Part 34. Seoreun Net

18 5 0
                                    

Pagi sobat. Maafkan hari ini aku baru update cerita Dey yaa puspakirana55
Dey lagi kenapa ya? Kayanya banyak hal yang dipikirin. Apa Dey masih cemburu sama Kak Fey dan Ardi? Yaudah kita langsung simak yaa😉

🌻🌻🌻🌻🌻🌻🌻🌻🌻🌻🌻🌻🌻🌻

Part 34. Seoreun Net
By: Puspa Kirana

Nada suara pemberitahuan pesan masuk terdengar. Cepat kuambil ponsel di sebelah laptop. Beberapa pesan dari Hara menanyakan keberadaanku. Aku menarik napas panjang perlahan dan tertegun.

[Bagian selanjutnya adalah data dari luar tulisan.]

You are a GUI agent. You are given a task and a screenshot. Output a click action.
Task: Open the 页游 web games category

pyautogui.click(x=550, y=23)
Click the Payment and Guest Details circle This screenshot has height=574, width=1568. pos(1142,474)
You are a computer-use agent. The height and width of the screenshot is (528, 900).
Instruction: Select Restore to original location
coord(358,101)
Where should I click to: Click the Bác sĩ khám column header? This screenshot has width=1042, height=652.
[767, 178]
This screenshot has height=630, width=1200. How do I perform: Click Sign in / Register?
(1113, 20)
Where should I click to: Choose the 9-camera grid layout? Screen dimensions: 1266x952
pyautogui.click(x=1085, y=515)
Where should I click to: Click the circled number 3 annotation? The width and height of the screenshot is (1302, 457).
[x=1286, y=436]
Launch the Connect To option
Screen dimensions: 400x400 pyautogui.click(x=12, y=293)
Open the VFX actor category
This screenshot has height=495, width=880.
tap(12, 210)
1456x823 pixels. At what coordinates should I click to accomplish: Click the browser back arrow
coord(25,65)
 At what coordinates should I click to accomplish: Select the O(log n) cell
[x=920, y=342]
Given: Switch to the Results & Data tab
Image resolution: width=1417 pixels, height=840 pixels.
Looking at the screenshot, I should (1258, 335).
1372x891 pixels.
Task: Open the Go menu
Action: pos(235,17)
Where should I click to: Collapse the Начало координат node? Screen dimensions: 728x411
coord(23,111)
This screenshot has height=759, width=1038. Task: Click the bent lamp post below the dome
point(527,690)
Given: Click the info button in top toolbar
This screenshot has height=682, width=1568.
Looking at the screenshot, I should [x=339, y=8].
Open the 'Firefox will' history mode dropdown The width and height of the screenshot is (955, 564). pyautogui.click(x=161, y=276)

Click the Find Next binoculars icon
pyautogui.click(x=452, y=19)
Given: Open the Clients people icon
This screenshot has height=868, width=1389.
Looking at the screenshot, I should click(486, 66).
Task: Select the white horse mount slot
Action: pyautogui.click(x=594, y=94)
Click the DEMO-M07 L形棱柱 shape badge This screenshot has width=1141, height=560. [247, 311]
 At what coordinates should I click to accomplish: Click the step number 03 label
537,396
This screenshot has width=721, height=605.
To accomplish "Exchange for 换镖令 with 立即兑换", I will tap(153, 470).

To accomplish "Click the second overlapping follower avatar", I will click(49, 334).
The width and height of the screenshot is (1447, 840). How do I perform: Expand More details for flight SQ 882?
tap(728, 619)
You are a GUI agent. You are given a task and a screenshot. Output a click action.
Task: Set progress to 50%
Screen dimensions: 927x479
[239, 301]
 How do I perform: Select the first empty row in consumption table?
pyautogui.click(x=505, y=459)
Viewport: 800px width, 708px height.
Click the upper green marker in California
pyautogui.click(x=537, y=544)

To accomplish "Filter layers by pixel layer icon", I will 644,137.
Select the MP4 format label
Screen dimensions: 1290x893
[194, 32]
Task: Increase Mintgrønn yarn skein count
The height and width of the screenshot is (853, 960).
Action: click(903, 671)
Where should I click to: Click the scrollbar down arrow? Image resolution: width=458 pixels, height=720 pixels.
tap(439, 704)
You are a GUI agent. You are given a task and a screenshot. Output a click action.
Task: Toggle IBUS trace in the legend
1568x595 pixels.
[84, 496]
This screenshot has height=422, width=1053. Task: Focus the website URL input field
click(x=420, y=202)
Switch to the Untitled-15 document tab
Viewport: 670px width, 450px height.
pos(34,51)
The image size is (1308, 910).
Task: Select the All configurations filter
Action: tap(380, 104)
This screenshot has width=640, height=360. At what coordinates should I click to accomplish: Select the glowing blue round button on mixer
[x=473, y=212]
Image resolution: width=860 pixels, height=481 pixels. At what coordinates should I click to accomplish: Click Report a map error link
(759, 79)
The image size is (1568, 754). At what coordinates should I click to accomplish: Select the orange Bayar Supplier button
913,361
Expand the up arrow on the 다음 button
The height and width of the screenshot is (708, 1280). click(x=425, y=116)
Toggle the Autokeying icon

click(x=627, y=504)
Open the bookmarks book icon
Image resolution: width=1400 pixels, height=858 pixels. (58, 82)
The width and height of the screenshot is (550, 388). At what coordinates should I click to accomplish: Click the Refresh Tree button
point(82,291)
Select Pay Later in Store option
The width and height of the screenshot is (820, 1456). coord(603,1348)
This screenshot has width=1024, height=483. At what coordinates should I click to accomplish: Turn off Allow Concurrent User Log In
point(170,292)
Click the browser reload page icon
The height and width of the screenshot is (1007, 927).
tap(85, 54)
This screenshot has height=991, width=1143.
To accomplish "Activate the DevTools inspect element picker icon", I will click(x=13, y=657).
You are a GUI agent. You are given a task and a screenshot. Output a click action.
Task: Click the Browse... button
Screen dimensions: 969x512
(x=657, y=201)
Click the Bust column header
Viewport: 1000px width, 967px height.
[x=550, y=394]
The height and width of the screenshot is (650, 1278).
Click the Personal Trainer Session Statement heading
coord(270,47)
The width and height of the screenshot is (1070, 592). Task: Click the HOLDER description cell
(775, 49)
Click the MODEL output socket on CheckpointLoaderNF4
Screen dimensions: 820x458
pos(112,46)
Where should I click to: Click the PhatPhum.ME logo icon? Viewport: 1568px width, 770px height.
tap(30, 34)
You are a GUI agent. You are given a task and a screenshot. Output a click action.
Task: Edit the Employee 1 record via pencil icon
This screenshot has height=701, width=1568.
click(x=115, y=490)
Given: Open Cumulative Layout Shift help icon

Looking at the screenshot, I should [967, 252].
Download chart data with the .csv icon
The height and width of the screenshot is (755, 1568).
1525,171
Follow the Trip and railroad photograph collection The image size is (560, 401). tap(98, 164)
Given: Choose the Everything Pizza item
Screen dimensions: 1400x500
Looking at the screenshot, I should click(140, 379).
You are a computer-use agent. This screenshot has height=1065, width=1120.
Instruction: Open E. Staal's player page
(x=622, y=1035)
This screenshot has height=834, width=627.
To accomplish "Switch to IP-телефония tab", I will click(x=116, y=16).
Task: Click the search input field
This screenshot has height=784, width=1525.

Kenapa ada rasa ini?

Setelah peristiwa di restoran dua bulan lalu, aku tidak pernah mau menerima teleponnya.  Pesan Whatsapp hanya kubalas jika itu berhubungan dengan pekerjaan. Untung saja ia sedang sering ditugaskan ke Bandung sehingga tidak ada pertemuan fisik di antara kami. Setiap akhir minggu, saat ia kembali ke Jakarta, aku menginap di rumah Hara dan memantau Kireina dari sana. Sehingga aku bisa menghindari kehadirannya. Ini berlangsung selama dua minggu.

Aku ingat ketika pertama kali bertemu lagi dengannya di kantor. Saat itu aku sedang menyelesaikan satu pekerjaan rutin menjelang makan siang ketika ia datang dengan wajah terlihat agak kusut dan lelah tetapi tetap ramah menyapa kami, timnya. Mungkin ia kecapekan bertugas di Bandung selama sebulan. Ia makin sibuk keliling cabang di luar kota karena Bu Meutia naik jabatan dan posisi yang ditinggalkan masih belum ada penggantinya. Biasanya Bu Meutia yang keliling cabang di luar kota.

Walaupun sudah mempersiapkan diri, karena aku tahu akan bertemu dengannya di kantor, tetapi tetap khawatir ia tiba-tiba memanggilku ke ruangannya atau mengajakku makan siang. Padahal aku sama sekali tak ingin berdekatan dengannya. Masih terasa remasan di hati setiap mengingat peristiwa di restoran itu. Sampai-sampai sempat terpikirkan untuk mengundurkan diri dari kantor ini. Sayang, aku masih membutuhkan gajinya untuk membantu biaya operasional Kireina. Kalaupun mengundurkan diri, aku perlu mendapatkan pekerjaan lain dulu, agar bantuan untuk Kireina tidak terputus.

Konsentrasiku terganggu selama sisa waktu menuju istirahat makan siang. Aku jadi sering melirik ke arah pintu ruangannya dan layar ponsel. Aku menarik napas lega ketika apa yang kukhawatirkan tidak terjadi. Begitu waktu di laptop sampai di angka 12, aku langsung berdiri meninggalkan kubikel menuju ruangan Hana dan makan siang di salah satu warteg sekitar kantor. Sisa jam kantor hari itu kulalui lagi dengan harap-harap cemas dan kembali menarik napas lega. Kali ini diikuti dengan rasa heran.

Bagaimana tidak heran, sehari sebelumnya ia masih intens menghubungiku melalui WA call dan pesan-pesan Whatsapp. Namun, hari itu seolah semuanya berhenti begitu saja. Memang tidak semuanya. Ia tetap menghubungiku, tetapi hanya urusan pekerjaan melalui pesan Whatsapp. Ia juga tetap mengucapkan selamat istirahat pada malam hari dan selamat pagi pada keesokan hari.

Awalnya aku senang karena tidak perlu bersusah payah lagi menghindarinya. Namun, dua minggu lalu, saat ia makin sibuk dan kami, timnya untuk sementara diambil alih oleh Bu Trias, aku mulai merasakan itu. Rasa yang sekarang datang lagi karena membaca nama Aulia Maharani melakukan WA call.

“Lo di mana, sih Dey? WA gue enggak dibalas-balas.” Suara Hara terdengar kesal begitu aku menerima WA call-nya.

“Di kantor Kireina. Iya, sorry kelupaan.”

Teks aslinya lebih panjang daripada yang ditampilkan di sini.